Christians should aim for a life of good exercise, good diet, and a healthy life-style, but they should also recognize that these things are used as a humanist escape from the reality of aging and death.
The Christian has to face up to the reality that nothing man can do can make this fallen world the paradise that only God can make.
Everything made by man is doomed.
Only the God-made body, and the God-redeemed world can be the focus of the Christian hope.
That is why Paul groaned and longed to be clothed with the heavenly body God had for him.
He could have said with the poet Frederick Knowles-
This body is my house-it is not I.
Here in I sojourn till, in some far sky,
I lease a fairer dwelling, built to last
Till all the carpentry of time is past.
This body is my house-it is not I.
Triumphant in this faith I live, and die.
The Christian is not an either-or person: Either a pessimist or an optimist, but a both-and person.
He is both a pessimist and an optimist.
When he looks at this fallen world and these tent-like bodies, he is a pessimist about any man-made scheme to develop immortality.
The hopes of cryonics to freeze people until they find the cure for the disease that killed them, and then bring them back to life, is the world's version of the health and wealth gospel that pretends this world can be the best of all possible worlds.
The Christian is skeptical about all attempts to make this fallen world a paradise.
But he is optimist about the God-made body he will enter as soon as he leaves this tent body of time.
Paul says that when we are clothed with that heavenly dwelling the mortal will be swallowed up by life.
As soon as we die we begin to live as never before.
This tent we dwell in now is a hindrance to life.
We cling to it because it is all we know of life, but it is only when we leave this body that we really live.
The abundant life is possible on a temporary basis even in this tent, but for permanent and persistent living of the good life we need the body not built by human hands.
The question is, when do we get this heavenly body so we can get on with the joy of abundant living where all groaning is gone?
This was the hope of the Old Testament saints: And environment of joy where sighing will be no more.
In Isa.
51:11 we read of this hope- "The ransom of the Lord will return.
They will enter Zion with singing: Everlasting joy will crown their heads.
Gladness and joy will overtake them, and sorrow and sighing will flee away."
This has ever been the hope of God's people.
When does this kind of life begin?
If we say, as many Christians do, at the resurrection when Christ comes again, we are unconsciously creating a Protestant purgatory.
The Christians who hold to this idea of a disembodied state until the resurrection do not intend to create a purgatory, but that is what they do.
For if Paul groaned longing to be clothed with the heavenly dwelling, and he still does not have that dwelling, and neither do any of the dead in Christ, then they are left to groan and sigh, and wait until the resurrection.
This is a rather grim picture of the intermediate state, and makes it a major disadvantage to die before the rapture.

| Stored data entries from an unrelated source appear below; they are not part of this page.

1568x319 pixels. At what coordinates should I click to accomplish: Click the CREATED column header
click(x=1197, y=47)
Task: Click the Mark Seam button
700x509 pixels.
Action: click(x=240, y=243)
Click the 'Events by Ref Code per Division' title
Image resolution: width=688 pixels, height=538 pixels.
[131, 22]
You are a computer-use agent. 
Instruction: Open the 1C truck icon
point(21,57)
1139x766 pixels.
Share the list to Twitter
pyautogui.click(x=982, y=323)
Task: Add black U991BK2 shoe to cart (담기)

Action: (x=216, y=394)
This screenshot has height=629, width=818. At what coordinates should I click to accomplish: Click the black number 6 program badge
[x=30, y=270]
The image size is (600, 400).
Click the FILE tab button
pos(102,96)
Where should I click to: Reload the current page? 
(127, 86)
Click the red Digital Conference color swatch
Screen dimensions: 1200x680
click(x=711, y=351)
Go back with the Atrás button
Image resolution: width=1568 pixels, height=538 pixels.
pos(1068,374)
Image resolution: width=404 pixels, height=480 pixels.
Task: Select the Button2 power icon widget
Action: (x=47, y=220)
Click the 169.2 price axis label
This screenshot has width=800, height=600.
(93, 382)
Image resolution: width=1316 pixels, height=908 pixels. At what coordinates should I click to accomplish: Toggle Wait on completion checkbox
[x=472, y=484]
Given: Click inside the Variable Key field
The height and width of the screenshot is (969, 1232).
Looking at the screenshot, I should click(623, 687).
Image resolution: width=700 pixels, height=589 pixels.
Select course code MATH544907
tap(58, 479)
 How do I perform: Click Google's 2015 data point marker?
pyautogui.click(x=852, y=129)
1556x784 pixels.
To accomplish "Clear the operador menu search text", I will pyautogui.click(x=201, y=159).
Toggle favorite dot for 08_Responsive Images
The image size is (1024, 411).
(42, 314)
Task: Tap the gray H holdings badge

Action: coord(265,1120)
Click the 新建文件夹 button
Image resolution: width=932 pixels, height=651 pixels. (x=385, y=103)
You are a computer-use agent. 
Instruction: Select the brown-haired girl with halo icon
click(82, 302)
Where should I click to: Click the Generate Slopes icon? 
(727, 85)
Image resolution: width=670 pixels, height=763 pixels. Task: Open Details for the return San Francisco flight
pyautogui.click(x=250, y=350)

Paul's whole point in writing to the Thessalonians is to make it clear it is not a disadvantage to die before the rapture, for the dead in Christ will be the first to be raised, and they will come with Christ in His second coming.
But if they have been in a disembodied state for centuries, that does not sound like the ideal.
Patience would need to be the basic virtue for those who died before the rapture, for they are going to have to wait for who knows how long to put on their heavenly bodies.
Paul and other New Testament Christians have been waiting for nearly 2,000 years, and this seems to be a very inefficient plan that makes early Christians suffer a purgatory that the last Christians do not have to endure.
The whole idea of the dead in Christ having to wait for centuries to enter into the heavenly body is absurd the more you think about it.
On the other hand, the more you think about what Paul is saying here, the more logical it becomes that we enter the God made body as soon as we leave this one.
The Biblical evidence for this is abundant.